Unless you and your spouse have a marital agreement, the courts we’ll be the ones to split your property in your divorce. Florida law aims for fairness with its equitable distribution standard. The judge will look at an inventory of your assets and debts and then try to find a fair way to split that property and those liabilities between you and your ex.
One of the biggest concerns, other than the interpretive quality of fairness as a standard, is concern about what property gets split up and what property is not vulnerable to division. Spouses sometimes claim that they should have a share of property that they don’t truthfully have a right to claim. Other times, a spouse might wrongfully try to hide assets or shield them from division by claiming they are separate property.
What is the difference between separate and marital property in a Florida divorce?
Separate property is usually not subject to division
All of what you own and all the debts you owe fall typically neatly into either the category of marital property or separate property. The courts look at historical ownership and the date of acquisition when making determinations about what property is separate and what is marital.

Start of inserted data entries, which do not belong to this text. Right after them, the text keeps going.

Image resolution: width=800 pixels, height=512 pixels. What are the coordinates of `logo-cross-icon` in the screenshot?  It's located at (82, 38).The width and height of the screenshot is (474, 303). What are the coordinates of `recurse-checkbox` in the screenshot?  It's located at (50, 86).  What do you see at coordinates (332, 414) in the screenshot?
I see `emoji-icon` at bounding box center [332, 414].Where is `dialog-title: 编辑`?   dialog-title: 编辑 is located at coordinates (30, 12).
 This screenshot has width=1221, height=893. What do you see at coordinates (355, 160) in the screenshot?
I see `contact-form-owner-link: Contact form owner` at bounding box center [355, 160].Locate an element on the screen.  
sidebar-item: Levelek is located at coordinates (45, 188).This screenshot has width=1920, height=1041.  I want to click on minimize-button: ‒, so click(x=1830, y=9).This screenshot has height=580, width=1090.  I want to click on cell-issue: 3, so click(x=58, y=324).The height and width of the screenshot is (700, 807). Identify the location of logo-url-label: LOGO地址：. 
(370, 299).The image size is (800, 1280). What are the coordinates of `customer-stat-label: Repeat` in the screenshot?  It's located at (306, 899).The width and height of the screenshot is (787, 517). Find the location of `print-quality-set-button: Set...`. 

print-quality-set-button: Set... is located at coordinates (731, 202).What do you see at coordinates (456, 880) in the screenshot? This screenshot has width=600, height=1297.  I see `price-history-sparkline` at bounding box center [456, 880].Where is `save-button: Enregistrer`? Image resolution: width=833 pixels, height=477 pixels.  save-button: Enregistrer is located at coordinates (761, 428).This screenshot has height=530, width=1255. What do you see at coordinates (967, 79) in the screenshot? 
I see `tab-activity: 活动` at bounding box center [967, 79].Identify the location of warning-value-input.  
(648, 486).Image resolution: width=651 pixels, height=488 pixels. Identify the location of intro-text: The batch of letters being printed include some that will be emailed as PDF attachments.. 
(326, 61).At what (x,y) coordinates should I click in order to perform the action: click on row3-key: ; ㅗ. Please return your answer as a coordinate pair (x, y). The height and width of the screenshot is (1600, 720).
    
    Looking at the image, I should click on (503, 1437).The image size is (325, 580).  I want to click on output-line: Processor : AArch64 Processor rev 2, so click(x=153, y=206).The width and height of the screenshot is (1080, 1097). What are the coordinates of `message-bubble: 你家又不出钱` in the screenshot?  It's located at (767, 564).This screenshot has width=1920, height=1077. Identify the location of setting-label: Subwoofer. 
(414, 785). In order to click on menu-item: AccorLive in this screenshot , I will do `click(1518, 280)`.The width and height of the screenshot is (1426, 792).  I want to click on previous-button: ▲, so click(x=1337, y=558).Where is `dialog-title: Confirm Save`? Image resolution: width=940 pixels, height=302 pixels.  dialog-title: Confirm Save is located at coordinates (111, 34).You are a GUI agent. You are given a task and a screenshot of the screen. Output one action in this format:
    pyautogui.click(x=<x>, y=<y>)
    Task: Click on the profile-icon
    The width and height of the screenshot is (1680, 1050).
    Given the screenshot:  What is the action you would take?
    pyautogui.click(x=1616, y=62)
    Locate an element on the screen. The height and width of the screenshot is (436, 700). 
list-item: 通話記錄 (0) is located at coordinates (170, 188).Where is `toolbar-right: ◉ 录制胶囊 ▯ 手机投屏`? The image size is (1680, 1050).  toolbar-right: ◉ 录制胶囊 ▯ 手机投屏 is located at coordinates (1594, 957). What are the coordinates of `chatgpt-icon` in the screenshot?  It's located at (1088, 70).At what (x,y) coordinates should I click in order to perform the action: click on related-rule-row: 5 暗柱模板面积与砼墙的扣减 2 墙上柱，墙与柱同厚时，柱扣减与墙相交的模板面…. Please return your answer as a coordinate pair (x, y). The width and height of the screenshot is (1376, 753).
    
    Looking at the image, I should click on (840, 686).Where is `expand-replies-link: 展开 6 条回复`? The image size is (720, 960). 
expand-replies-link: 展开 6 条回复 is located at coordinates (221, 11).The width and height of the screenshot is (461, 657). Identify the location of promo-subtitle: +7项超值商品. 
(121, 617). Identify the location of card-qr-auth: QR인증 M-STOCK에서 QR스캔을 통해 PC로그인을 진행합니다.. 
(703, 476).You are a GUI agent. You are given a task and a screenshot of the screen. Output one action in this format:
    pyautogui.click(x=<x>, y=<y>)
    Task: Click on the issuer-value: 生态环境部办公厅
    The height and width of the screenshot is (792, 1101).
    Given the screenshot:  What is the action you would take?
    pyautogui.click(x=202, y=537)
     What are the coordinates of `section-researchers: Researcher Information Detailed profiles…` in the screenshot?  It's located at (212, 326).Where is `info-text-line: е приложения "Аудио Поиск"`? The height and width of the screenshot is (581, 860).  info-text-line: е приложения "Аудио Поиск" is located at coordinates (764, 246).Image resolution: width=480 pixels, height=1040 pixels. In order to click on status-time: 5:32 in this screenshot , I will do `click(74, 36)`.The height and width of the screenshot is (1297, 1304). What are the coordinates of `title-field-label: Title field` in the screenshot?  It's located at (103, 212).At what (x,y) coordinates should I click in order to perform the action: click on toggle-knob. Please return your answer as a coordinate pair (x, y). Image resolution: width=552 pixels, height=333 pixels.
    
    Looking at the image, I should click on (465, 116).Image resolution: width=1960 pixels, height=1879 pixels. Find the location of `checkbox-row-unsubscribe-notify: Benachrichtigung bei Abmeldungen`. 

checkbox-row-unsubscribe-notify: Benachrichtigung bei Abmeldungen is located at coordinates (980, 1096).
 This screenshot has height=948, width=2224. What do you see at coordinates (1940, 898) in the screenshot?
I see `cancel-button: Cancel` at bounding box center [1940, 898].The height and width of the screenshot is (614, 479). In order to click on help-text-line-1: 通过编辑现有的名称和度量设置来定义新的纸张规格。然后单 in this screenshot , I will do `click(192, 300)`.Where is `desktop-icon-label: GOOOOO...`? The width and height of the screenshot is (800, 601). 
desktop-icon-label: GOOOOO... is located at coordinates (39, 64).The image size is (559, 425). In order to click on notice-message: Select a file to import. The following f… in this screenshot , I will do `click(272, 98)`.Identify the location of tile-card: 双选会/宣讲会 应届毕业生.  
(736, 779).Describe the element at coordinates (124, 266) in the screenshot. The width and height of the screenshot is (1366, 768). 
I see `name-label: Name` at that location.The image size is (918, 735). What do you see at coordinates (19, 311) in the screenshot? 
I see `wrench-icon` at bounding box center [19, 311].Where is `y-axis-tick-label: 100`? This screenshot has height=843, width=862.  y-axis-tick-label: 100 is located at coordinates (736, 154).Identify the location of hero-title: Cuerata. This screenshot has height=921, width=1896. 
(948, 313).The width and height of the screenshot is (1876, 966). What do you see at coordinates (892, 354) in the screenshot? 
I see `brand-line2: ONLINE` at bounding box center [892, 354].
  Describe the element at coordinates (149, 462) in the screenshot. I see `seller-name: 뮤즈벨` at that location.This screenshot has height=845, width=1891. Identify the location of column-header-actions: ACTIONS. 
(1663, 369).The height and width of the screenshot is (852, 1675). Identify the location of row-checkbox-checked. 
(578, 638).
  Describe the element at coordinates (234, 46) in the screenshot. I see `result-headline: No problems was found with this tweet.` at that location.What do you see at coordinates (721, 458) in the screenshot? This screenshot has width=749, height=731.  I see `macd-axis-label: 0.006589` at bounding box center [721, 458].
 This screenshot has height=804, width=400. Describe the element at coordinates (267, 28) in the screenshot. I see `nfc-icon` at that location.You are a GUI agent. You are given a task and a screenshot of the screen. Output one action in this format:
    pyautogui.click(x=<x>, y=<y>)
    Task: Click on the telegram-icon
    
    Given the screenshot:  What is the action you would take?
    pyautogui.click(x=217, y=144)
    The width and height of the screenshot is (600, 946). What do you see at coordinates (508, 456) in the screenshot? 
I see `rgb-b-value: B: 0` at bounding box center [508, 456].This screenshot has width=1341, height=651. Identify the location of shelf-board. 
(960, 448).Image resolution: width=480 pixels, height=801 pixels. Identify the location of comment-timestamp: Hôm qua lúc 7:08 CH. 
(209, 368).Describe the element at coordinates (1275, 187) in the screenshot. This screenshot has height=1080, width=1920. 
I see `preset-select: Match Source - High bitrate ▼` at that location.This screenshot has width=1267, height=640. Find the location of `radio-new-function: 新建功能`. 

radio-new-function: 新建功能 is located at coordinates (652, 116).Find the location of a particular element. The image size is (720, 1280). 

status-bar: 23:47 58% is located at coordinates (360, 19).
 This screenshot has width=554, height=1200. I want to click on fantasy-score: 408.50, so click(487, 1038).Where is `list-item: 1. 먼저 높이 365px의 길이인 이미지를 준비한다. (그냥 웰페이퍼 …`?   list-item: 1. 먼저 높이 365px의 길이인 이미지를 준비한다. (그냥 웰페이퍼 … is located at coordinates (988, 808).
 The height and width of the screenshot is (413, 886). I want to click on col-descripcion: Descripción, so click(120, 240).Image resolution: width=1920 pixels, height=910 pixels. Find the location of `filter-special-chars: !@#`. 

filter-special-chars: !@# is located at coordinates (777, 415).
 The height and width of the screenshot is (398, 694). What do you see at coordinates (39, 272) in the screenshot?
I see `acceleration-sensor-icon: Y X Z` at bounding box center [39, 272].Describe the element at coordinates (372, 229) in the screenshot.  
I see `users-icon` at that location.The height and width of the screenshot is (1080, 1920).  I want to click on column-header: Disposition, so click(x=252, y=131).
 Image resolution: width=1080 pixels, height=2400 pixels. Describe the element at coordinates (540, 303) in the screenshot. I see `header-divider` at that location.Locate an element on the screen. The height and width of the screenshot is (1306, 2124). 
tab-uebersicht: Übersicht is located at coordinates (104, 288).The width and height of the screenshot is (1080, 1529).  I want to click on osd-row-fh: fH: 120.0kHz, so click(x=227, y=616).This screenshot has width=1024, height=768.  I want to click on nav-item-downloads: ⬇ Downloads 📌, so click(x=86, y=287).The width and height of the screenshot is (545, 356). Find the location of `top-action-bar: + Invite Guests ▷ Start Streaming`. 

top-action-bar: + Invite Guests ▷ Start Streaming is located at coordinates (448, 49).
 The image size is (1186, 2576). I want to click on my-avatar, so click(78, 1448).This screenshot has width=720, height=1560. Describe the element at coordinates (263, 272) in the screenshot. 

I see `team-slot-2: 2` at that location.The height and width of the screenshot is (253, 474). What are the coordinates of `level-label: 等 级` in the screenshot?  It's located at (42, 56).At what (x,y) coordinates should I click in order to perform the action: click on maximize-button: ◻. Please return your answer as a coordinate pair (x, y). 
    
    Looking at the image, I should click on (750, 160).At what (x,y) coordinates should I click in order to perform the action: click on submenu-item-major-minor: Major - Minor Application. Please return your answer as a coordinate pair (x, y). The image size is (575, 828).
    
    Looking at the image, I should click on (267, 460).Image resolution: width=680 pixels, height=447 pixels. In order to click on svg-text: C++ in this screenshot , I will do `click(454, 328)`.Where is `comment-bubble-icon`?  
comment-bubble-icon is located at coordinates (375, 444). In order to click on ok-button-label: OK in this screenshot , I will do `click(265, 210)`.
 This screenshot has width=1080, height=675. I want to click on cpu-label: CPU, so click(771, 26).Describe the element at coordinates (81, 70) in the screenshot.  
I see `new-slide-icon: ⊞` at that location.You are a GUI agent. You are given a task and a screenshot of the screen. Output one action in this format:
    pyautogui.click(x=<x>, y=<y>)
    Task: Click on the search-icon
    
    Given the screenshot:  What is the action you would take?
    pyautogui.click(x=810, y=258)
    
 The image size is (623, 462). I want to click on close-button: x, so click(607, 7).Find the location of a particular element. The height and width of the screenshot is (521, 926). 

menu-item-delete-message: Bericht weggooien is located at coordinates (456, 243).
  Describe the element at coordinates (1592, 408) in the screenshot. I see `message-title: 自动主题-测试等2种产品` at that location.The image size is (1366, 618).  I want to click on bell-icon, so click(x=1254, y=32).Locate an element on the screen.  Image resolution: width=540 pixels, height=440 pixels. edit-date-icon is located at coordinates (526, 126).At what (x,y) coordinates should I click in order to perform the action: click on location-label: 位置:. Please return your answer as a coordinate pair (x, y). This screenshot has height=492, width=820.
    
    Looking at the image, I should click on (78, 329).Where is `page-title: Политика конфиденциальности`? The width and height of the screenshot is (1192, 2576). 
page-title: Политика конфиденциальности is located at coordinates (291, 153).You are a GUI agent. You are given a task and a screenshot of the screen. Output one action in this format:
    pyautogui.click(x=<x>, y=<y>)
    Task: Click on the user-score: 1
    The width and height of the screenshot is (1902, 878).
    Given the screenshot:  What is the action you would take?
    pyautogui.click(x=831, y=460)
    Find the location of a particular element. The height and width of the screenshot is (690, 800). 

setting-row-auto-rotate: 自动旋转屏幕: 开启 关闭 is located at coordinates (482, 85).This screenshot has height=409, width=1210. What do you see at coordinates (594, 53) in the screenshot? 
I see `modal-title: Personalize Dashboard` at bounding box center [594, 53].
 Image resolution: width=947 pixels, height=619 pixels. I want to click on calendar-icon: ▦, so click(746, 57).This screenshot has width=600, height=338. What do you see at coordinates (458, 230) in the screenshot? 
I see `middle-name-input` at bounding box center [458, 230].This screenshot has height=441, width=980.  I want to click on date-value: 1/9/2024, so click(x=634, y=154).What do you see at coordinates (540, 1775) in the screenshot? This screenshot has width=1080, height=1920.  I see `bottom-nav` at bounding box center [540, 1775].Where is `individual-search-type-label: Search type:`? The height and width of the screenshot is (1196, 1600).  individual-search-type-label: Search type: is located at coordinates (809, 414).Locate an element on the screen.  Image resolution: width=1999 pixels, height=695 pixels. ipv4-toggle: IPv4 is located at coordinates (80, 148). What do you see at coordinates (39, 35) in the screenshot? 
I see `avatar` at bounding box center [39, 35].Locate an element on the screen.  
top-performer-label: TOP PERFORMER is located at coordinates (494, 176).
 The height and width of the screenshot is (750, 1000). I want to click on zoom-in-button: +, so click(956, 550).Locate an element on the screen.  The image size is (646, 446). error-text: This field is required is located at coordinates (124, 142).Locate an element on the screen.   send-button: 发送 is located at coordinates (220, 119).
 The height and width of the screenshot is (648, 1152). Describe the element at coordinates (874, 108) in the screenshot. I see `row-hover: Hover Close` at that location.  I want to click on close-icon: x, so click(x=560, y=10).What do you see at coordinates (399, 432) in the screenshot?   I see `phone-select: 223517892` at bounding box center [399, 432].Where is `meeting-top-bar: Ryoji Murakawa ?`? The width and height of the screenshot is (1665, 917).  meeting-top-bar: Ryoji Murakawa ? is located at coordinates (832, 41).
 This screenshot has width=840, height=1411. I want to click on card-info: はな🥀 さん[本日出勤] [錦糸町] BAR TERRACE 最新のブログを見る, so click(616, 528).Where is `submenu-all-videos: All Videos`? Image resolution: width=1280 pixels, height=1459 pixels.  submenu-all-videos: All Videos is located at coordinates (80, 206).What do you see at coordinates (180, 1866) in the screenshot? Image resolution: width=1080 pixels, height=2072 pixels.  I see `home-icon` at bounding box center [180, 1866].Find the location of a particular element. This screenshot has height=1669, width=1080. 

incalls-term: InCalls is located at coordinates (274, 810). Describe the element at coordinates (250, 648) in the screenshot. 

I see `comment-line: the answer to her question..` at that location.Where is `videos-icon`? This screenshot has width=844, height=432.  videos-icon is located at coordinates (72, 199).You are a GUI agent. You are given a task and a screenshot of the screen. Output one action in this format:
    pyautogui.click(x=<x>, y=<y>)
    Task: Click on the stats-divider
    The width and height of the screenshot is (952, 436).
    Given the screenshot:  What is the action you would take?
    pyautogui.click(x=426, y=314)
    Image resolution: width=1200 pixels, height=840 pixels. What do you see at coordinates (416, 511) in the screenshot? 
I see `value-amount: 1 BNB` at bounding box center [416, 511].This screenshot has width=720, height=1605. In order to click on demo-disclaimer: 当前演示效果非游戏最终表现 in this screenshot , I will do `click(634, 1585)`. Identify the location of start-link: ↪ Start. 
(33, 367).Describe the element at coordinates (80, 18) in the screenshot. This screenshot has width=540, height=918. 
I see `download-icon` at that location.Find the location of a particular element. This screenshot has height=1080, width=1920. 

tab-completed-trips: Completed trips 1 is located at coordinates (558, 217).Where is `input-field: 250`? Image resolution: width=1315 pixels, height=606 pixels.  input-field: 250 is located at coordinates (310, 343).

Unless you have an agreement in place setting your own rules for individual possessions, debts and income, anything you acquired during the marriage will mostly be marital property. What you purchase with marital income will also be marital property.
Items you owned before your marriage and income will usually remain your separate property. Any inheritance that you receive, including during your marriage, is separate property if it is in your name only.
Commingling can complicate property division
However, it is possible for someone to commingle inherited or separate property in a way that gives their spouse a claim to it. Even if you own your home before you got married, for example, if your spouse has helped pay the mortgage, pay the taxes or cover the costs of maintenance and repairs to the home, they may have a partial interest in its ownership. The same is true of financial accounts that you give them control over or access to during your marriage.
A careful review of both state law and your property inventory can give you an idea of the likely outcome of property division. Careful planning can help you protect certain assets or claim property as marital in the divorce.